I've run into a really bizarre problem. I'm using createSSLStream, with a SSLContextKind.server that has a cert+key associated with it, to create an SSLStream on top of a TCPConnection I've created with connectTCP. The handshake goes fine, and I can read() on the SSLStream to get data that the other side sends. However, write()ing to it (even with a flush() afterwards) does nothing - as in, tcpdump shows that no packets ever get sent when that write() happens.

On the other hand, if I have the other side initiate the TCP connection, receiving it via listenTCP, all the SSL stuff works exactly as I would expect.

One thing that I'm thinking might be a problem: I'm using the D Thread class to spin off the thread that is doing the problematic createSSLStream()s. It and the main thread (the one that can correctly receive TLS connections) both have their own SSLContext to use, because using one that was created in the other thread was crashing the whole program. (I also had the same crashing problem with trying to share Mongo connections among threads. I tried using runTask before going to the thread approach, but it wasn't working... )

(...)

So, are my not-exactly-the-vibe-way threads causing problems, am I making some non-thread-related configuration mistake, or is this a bug?

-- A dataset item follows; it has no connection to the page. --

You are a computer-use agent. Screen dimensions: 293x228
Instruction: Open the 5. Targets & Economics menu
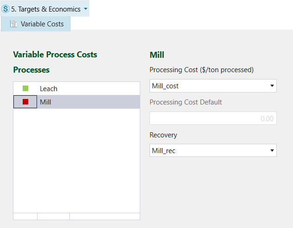click(45, 9)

OpenSSL is initialized in thread-safe mode, so I would expect the thread to not be the issue in general. I'm not sure if using the same SSL context would be allowed to be used from multiple threads, though, so that crash may or may not indicate an issue with the way thread-safe OpenSSL is set up. But generally, non-shared classes in vibe.d should never be passed between threads, because they are tied to a single event loop. The only notable exceptions are ManualEvent, TaskMutex and TaskCondition.

Regarding the runTask version, it would be interesting to see why that failed, because that would usually be the best way to implement this. What exactly went wrong in that case?

To get some more data for the issue, can you run the program with --vvvv (LogLevel.trace) and see if the write("K") produces an "evbuffer_add ..." log entry? That should give a hint about the issue being on the OpenSSL side or on the libevent side of things.

BTW, the libevent driver only blocks when its internal write buffer fills up. The buffer is always written to the socket by libevent in the background, which can make debugging with a packet capture tool a bit more difficult. One possible explanation could be that the event loop gets terminated before the buffer was fully written (and the connection properly closed), but it doesn't sound like that could be the case here, right?